APPS November 2002 Meeting Abstract 2439

Megan Smart¹, Rekha Panchal¹, Ben Gu², James Wiley², Brett Cromer³, David Williams¹, Steven Petrou¹, 1 Department of Physiology, The University of Melbourne, Vic., 2 Department of Medicine, The University of Sydney, NSW, 3 St Vincent's Medical Institute, Carlton, Vic.

The cytolytic P2X7 purinoceptor (595 amino acids in length) is an ATP-gated channel that can undergo conversion to a non-selective pore^1,2. The cytosolic C-terminal tail of the P2X7R is thought to modulate this function. The present study aimed to characterise functional domains within this C-terminal tail. A structure-function analysis of truncated P2X7 receptors and site-directed mutants was performed in HEK-293 cells and Xenopus oocytes. Cells expressing receptors truncated at residue 581 (of 595) have negligible ethidium ion uptake while those expressing the P2X7R truncated at position 582 gave wild type ethidium ion uptake suggesting that pore formation requires over 95% of the C-terminal tail. Channel function was evident even in receptors that were truncated at position 380 indicating that only a small portion of the C-terminal tail is required for channel activity.
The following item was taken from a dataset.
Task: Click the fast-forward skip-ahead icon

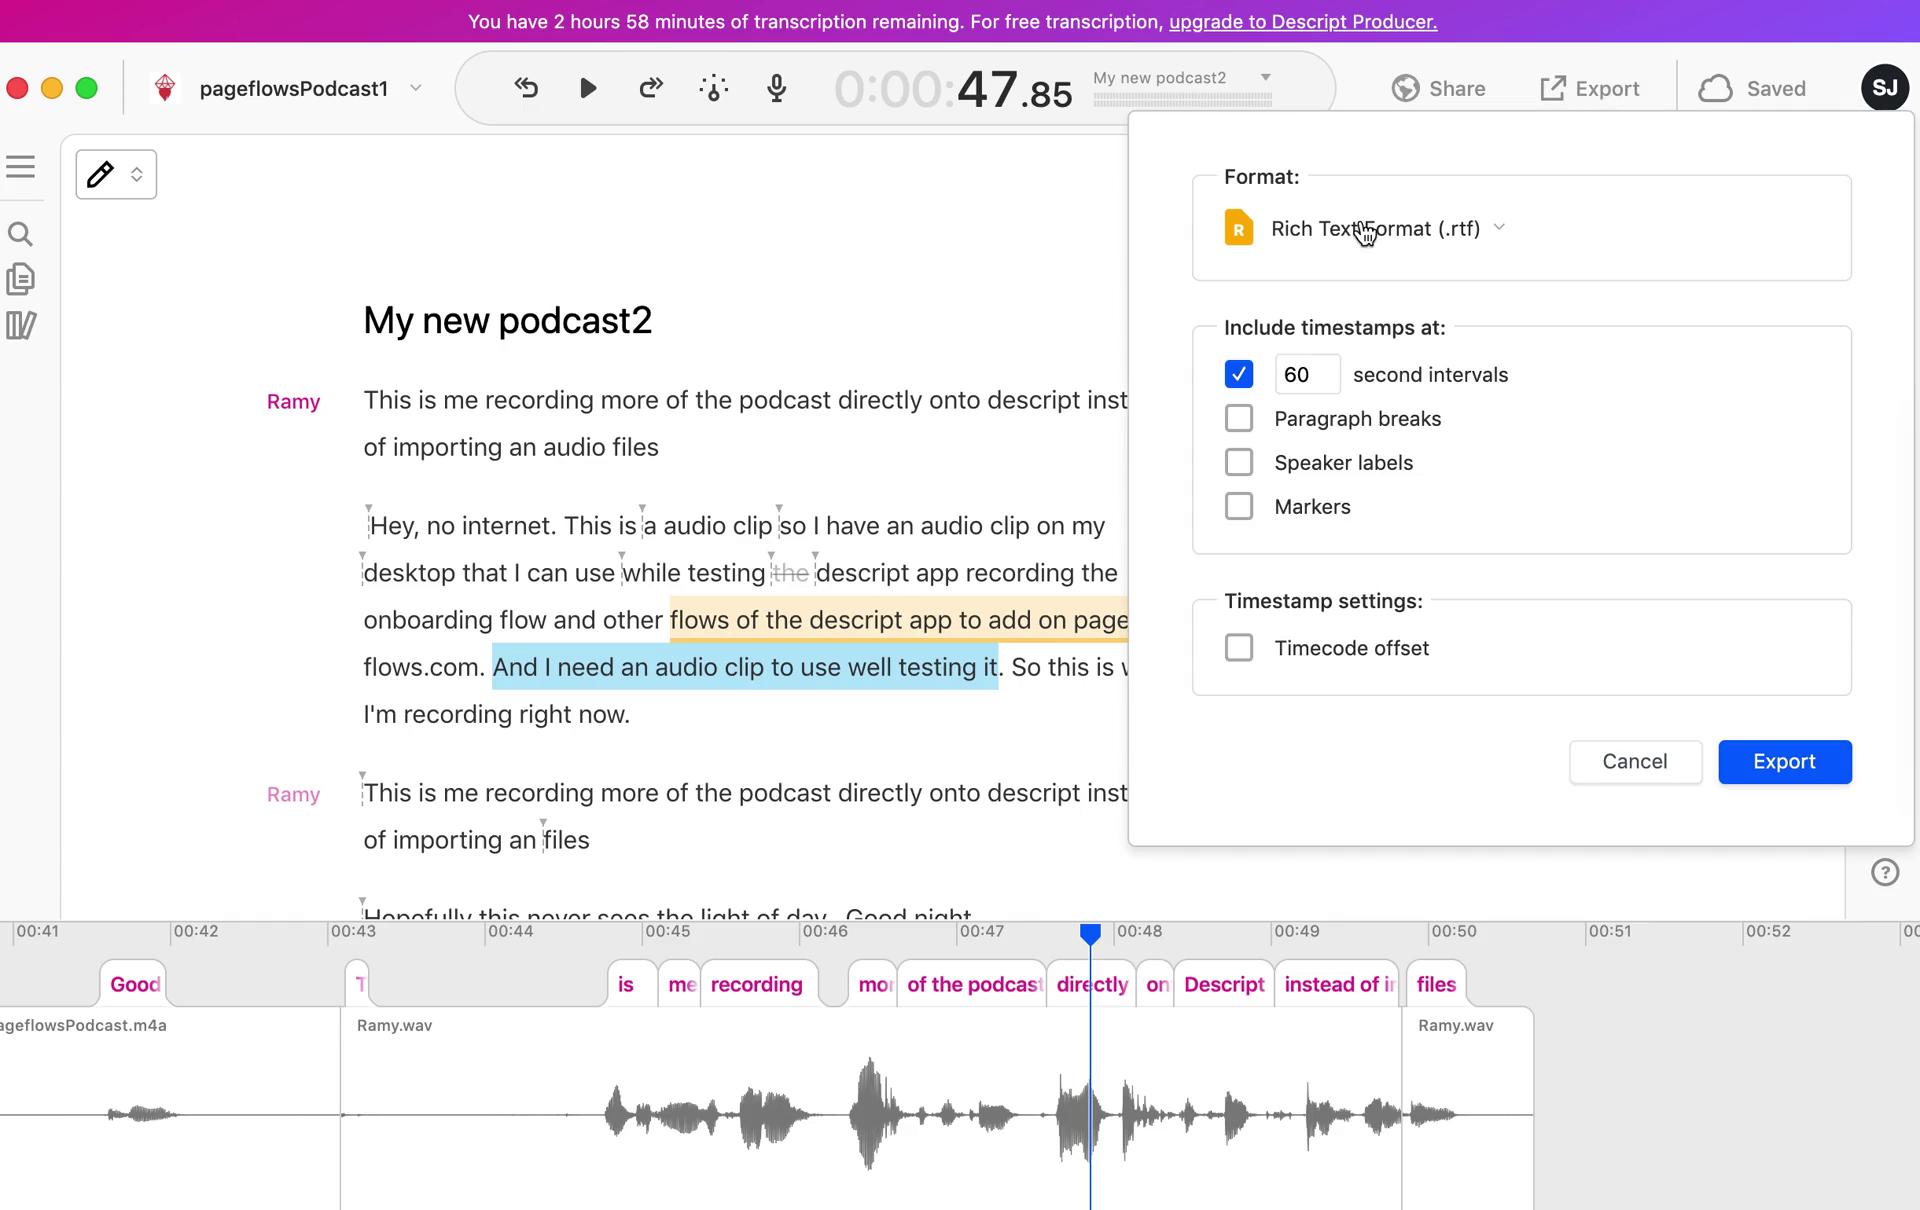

Surprisingly, a truncation in the region between residues 551-581 resulted in non-functional receptors with no detectable cell surface expression in HEK-293 cells. A more detailed analysis revealed that mutations of single residues could totally abolish both receptor function and cell surface expression of the full length P2X7R suggesting that this region may participate in regulating the membrane trafficking of the P2X7R. While truncation at residues proximal to 550 restored channel function, the pore property was lost indicating that pore formation and membrane trafficking regions are inseparable.